This command lists many facts about the one static route on R1. First, the code “S” in the left column does identify the route as a static route. (However, the later phrase “directly connected” might mislead you to think this is a connected route; trust the “S” code.) Note that the prefix (2001:DB8:1111:2::/64) matches the configuration (in Example 25-4), as does the outgoing interface (S0/0/0).

While this command lists basic information about each static route, it does not state whether this route would be used when forwarding packets to a particular destination. For example, if host A sent an IPv6 packet to host B (2001:DB8:1111:2::22), would R1 use this static route? As it turns out, R1 would use that route, as confirmed by the show ipv6 route 2001:DB8:1111:2::22 command. This command asks the router to list the route that the router would use when forwarding packets to that particular address. Example 25-7 shows an example.

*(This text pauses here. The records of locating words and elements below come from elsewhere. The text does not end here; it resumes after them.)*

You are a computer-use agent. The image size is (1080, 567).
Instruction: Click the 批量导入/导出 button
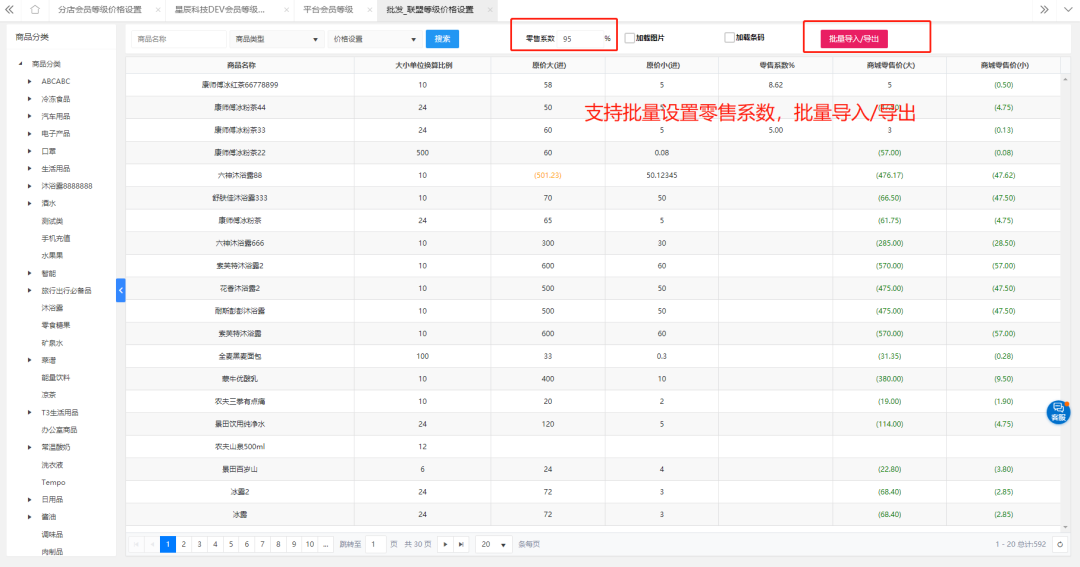[x=855, y=39]
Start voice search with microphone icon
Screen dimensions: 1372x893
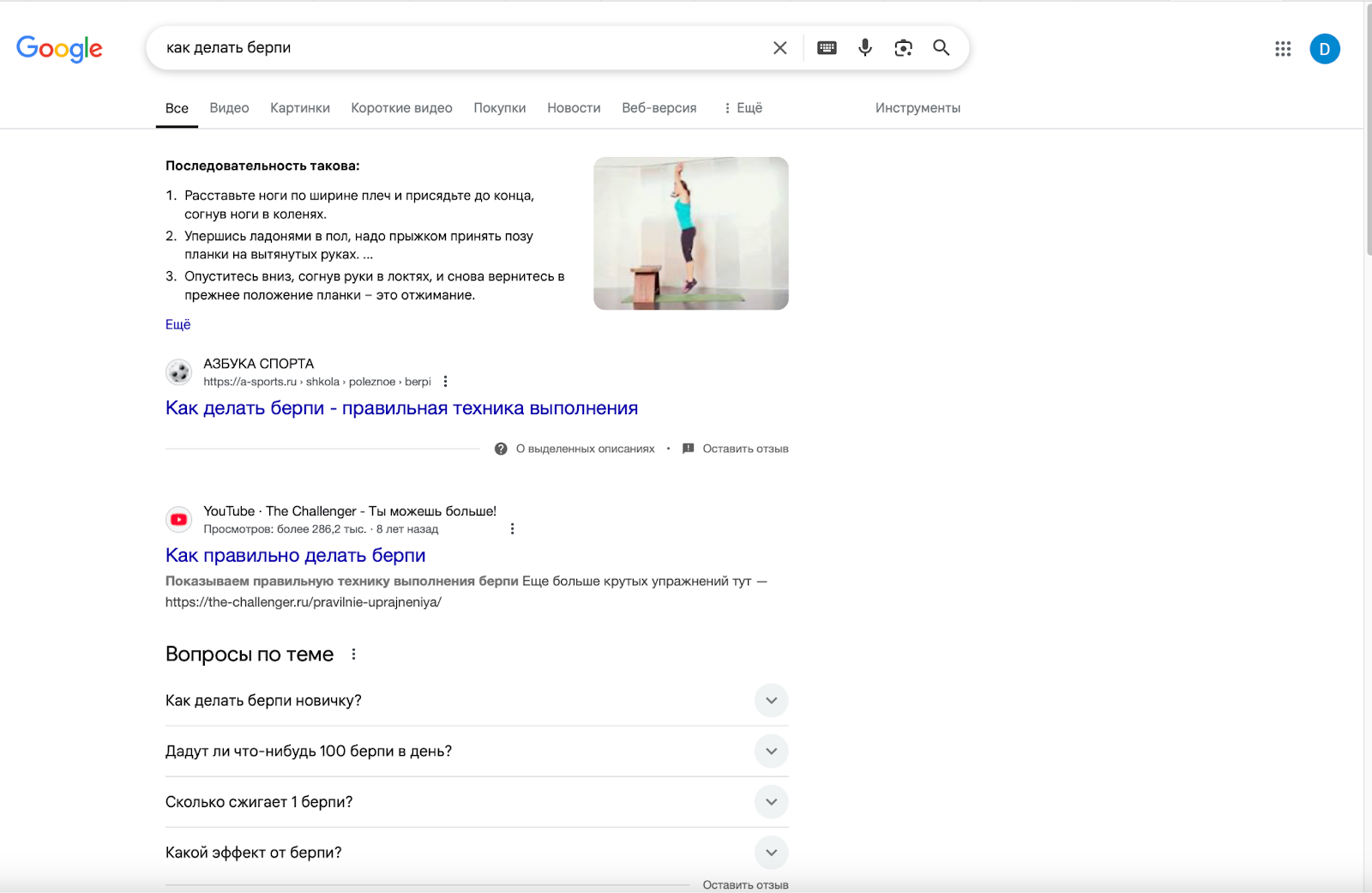click(x=865, y=48)
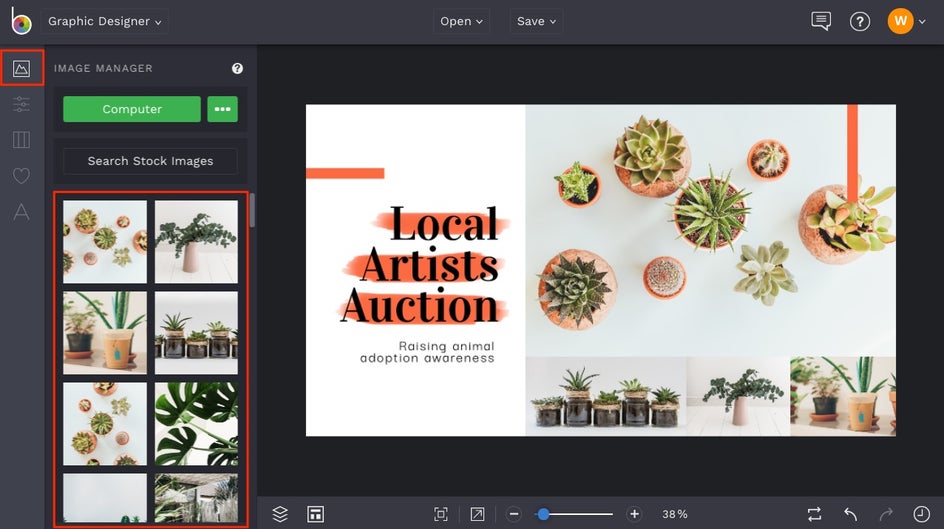
Task: Click the Layers icon in bottom bar
Action: (280, 514)
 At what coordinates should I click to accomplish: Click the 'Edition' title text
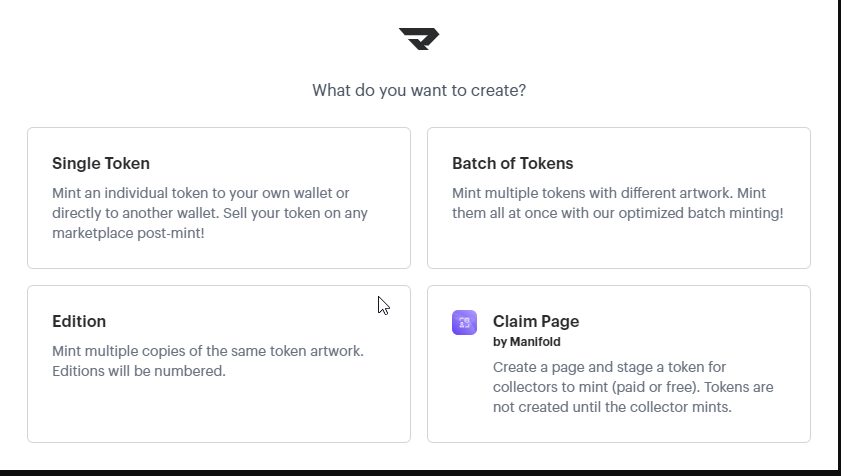click(79, 321)
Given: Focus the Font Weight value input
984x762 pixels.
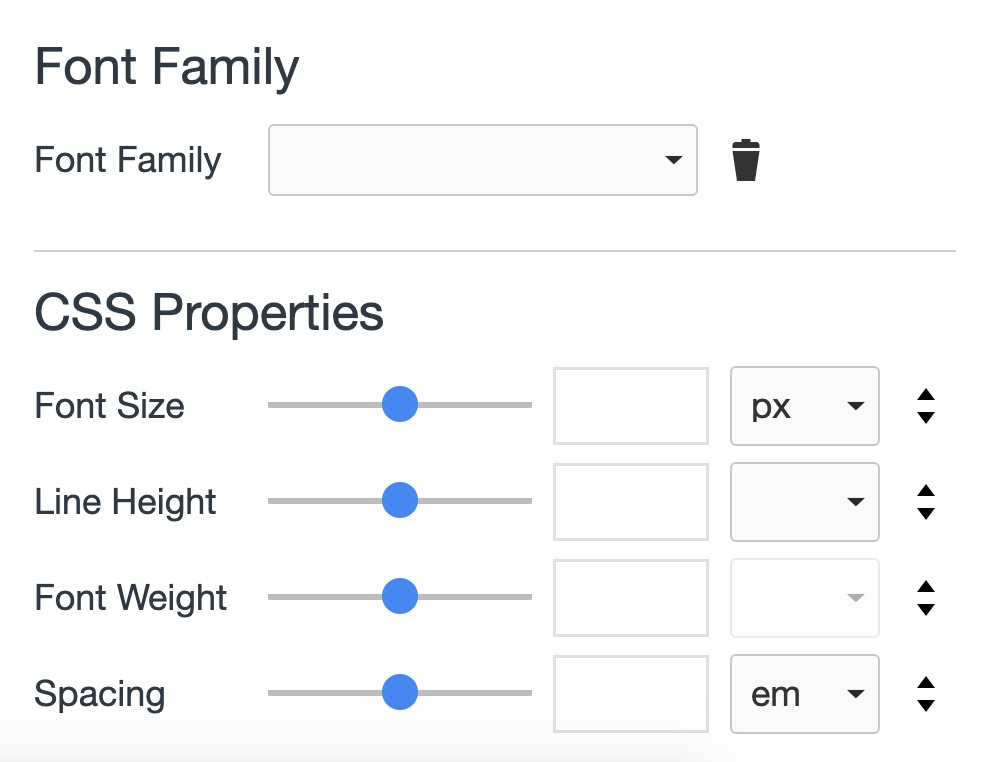Looking at the screenshot, I should [631, 598].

Example 25-7 Displaying the Route R1 Uses to Forward to Host B

R1# show ipv6 route 2001:db8:1111:2::22
Routing entry for 2001:DB8:1111:2::/64
  Known via "static", distance 1, metric 0
  Route count is 1/1, share count 0
  Routing paths:
    directly connected via Serial0/0/0
      Last updated 00:01:29 ago

Static Routes Using Next-Hop IPv6 Address

The previous example used a serial WAN link on purpose. With a point-to-point WAN link, the ipv6 route command can use the outgoing interface style of configuration Static IPv6 routes that refer to a next-hop address have two options: the unicast address on the neighboring router (global unicast or unique local) or the link-local address of that same neighboring router. Figure 25-3 spells out those two options with an updated version of Figure 25-2, this time showing Router R2’s global unicast as well as R2’s link-local address.

The usage of unicast address or link-local address is illustrated in a figure.

Figure 25-3 Using Unicast or Link-Local as the Next-Hop Address for Static Routes

The next few pages walk you through examples, first with a global unicast as a next-hop and then with a link-local as a next-hop.

Example Static Route with a Global Unicast Next-Hop Address

This example uses the internetwork shown in Figure 25-3, but with the earlier static routes removed. That is, both routers have only connected and local routes to begin the example.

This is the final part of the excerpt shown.